> _Exercise input_

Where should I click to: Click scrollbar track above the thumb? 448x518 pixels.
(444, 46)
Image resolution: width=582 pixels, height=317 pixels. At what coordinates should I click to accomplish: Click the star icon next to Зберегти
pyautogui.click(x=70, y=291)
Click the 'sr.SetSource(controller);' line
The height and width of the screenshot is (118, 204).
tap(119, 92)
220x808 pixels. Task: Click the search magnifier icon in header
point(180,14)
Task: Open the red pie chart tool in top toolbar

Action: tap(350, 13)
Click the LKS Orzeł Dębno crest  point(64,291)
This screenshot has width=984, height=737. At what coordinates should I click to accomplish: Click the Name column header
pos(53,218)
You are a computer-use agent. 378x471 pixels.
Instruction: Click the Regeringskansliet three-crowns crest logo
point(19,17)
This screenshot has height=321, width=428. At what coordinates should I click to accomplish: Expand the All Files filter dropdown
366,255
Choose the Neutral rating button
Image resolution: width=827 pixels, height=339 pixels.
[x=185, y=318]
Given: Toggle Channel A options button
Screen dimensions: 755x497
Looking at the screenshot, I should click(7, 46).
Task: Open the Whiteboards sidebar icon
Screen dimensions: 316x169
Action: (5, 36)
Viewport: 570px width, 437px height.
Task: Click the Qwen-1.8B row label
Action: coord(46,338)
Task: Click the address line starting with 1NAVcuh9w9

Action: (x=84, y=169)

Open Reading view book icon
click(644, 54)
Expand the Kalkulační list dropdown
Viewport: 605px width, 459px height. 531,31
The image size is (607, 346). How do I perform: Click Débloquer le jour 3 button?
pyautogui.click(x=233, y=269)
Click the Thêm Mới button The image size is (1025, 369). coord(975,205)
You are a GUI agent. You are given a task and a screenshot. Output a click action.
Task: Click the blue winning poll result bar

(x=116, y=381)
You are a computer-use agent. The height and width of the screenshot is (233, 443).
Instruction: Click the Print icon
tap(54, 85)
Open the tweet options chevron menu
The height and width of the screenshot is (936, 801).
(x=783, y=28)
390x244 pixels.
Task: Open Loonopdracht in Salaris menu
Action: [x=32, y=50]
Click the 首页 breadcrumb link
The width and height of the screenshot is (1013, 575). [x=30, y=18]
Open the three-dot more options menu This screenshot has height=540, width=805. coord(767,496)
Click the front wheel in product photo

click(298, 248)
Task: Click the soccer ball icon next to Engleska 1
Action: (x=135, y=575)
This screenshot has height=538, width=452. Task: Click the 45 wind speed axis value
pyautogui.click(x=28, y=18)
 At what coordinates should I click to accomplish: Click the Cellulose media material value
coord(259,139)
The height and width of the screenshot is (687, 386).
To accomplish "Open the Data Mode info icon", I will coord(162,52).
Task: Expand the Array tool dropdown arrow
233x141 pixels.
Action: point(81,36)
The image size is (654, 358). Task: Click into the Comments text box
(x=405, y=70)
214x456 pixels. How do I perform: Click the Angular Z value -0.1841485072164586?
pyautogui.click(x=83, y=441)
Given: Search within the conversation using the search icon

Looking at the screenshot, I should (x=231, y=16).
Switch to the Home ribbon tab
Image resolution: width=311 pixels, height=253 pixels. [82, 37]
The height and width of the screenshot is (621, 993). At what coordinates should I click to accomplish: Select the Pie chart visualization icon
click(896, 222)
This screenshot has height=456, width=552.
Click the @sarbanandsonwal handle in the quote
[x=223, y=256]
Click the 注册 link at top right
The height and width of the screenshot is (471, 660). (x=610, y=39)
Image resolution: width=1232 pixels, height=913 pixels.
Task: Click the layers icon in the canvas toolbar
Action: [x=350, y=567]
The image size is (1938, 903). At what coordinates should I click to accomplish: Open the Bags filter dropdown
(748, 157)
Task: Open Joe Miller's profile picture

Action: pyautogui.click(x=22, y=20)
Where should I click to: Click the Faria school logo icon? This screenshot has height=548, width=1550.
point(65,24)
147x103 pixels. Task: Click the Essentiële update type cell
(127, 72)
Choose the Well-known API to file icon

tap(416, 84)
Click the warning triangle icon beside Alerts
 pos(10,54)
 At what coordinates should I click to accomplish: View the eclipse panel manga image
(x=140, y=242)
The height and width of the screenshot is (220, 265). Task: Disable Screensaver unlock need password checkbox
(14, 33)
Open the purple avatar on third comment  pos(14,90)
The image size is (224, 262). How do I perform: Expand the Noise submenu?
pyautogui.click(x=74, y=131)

> _What this task involves_
Write the data out in full, matching every line exactly.

> _Answer section_
Where should I click to: Click scrollbar track above the thumb? 448x518 pixels.
(444, 46)
Image resolution: width=582 pixels, height=317 pixels. At what coordinates should I click to accomplish: Click the star icon next to Зберегти
pyautogui.click(x=70, y=291)
Click the 'sr.SetSource(controller);' line
The height and width of the screenshot is (118, 204).
tap(119, 92)
220x808 pixels. Task: Click the search magnifier icon in header
point(180,14)
Task: Open the red pie chart tool in top toolbar

Action: tap(350, 13)
Click the LKS Orzeł Dębno crest  point(64,291)
This screenshot has width=984, height=737. At what coordinates should I click to accomplish: Click the Name column header
pos(53,218)
You are a computer-use agent. 378x471 pixels.
Instruction: Click the Regeringskansliet three-crowns crest logo
point(19,17)
This screenshot has height=321, width=428. At what coordinates should I click to accomplish: Expand the All Files filter dropdown
366,255
Choose the Neutral rating button
Image resolution: width=827 pixels, height=339 pixels.
[x=185, y=318]
Given: Toggle Channel A options button
Screen dimensions: 755x497
Looking at the screenshot, I should click(7, 46).
Task: Open the Whiteboards sidebar icon
Screen dimensions: 316x169
Action: (5, 36)
Viewport: 570px width, 437px height.
Task: Click the Qwen-1.8B row label
Action: coord(46,338)
Task: Click the address line starting with 1NAVcuh9w9

Action: (x=84, y=169)

Open Reading view book icon
click(644, 54)
Expand the Kalkulační list dropdown
Viewport: 605px width, 459px height. 531,31
The image size is (607, 346). How do I perform: Click Débloquer le jour 3 button?
pyautogui.click(x=233, y=269)
Click the Thêm Mới button The image size is (1025, 369). coord(975,205)
You are a GUI agent. You are given a task and a screenshot. Output a click action.
Task: Click the blue winning poll result bar

(x=116, y=381)
You are a computer-use agent. The height and width of the screenshot is (233, 443).
Instruction: Click the Print icon
tap(54, 85)
Open the tweet options chevron menu
The height and width of the screenshot is (936, 801).
(x=783, y=28)
390x244 pixels.
Task: Open Loonopdracht in Salaris menu
Action: [x=32, y=50]
Click the 首页 breadcrumb link
The width and height of the screenshot is (1013, 575). [x=30, y=18]
Open the three-dot more options menu This screenshot has height=540, width=805. coord(767,496)
Click the front wheel in product photo

click(298, 248)
Task: Click the soccer ball icon next to Engleska 1
Action: (x=135, y=575)
This screenshot has height=538, width=452. Task: Click the 45 wind speed axis value
pyautogui.click(x=28, y=18)
 At what coordinates should I click to accomplish: Click the Cellulose media material value
coord(259,139)
The height and width of the screenshot is (687, 386).
To accomplish "Open the Data Mode info icon", I will coord(162,52).
Task: Expand the Array tool dropdown arrow
233x141 pixels.
Action: point(81,36)
The image size is (654, 358). Task: Click into the Comments text box
(x=405, y=70)
214x456 pixels. How do I perform: Click the Angular Z value -0.1841485072164586?
pyautogui.click(x=83, y=441)
Given: Search within the conversation using the search icon

Looking at the screenshot, I should (x=231, y=16).
Switch to the Home ribbon tab
Image resolution: width=311 pixels, height=253 pixels. [82, 37]
The height and width of the screenshot is (621, 993). At what coordinates should I click to accomplish: Select the Pie chart visualization icon
click(896, 222)
This screenshot has height=456, width=552.
Click the @sarbanandsonwal handle in the quote
[x=223, y=256]
Click the 注册 link at top right
The height and width of the screenshot is (471, 660). (x=610, y=39)
Image resolution: width=1232 pixels, height=913 pixels.
Task: Click the layers icon in the canvas toolbar
Action: [x=350, y=567]
The image size is (1938, 903). At what coordinates should I click to accomplish: Open the Bags filter dropdown
(748, 157)
Task: Open Joe Miller's profile picture

Action: pyautogui.click(x=22, y=20)
Where should I click to: Click the Faria school logo icon? This screenshot has height=548, width=1550.
point(65,24)
147x103 pixels. Task: Click the Essentiële update type cell
(127, 72)
Choose the Well-known API to file icon

tap(416, 84)
Click the warning triangle icon beside Alerts
 pos(10,54)
 At what coordinates should I click to accomplish: View the eclipse panel manga image
(x=140, y=242)
The height and width of the screenshot is (220, 265). Task: Disable Screensaver unlock need password checkbox
(14, 33)
Open the purple avatar on third comment  pos(14,90)
The image size is (224, 262). How do I perform: Expand the Noise submenu?
pyautogui.click(x=74, y=131)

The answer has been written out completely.